A my właśnie z Taterek wróciliśmy i było super!! Oczywiście z chustą, bo bez niej to głównie Krupówki byśmy zwiedzali i wózkiem się lansowali.
Gorąco było ale wietrznie i młodemu marzły nóżki więc mu normalne skarpetki zakładaliśmy i na to drugie - za duże - takie jak pończochy dla niego były tylko, że z grubej froty i było ok.
Jeśli chodzi o ubiór to bodziak i koszulka z kapturem i czapka z daszkiem na głowę. A w plecaku polarek. Jak go wyjmowaliśmy z chusty to od razu w polarek, żeby nie zawiałlo, bo wiadomo, że od brzuszka mały trochę spocony był.
W schroniskach bez problemu podgrzewają żarełko słoiczkowe, a jak szliśmy gdzieś, gdzie schroniska nie było - to przed wyjściem podgrzewałam i swoim sweterkiem owijałam i do plecaka chowałam i ciepłe było.

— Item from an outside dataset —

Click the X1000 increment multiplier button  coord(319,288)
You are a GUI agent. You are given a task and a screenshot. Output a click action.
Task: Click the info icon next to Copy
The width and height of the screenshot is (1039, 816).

Jedyne co mnie wkurzyło w górach to kilka osób, którym chustonoszenie do gustu nie przypadło i w dodatku postanowili to głośno powiedzieć. Wkurzyli mnie ale na chwilę, bo uroki górek szybko ukoiło moje nerwy.
Dzięki Chusto moja - co by bez Ciebie było - to nie wiem.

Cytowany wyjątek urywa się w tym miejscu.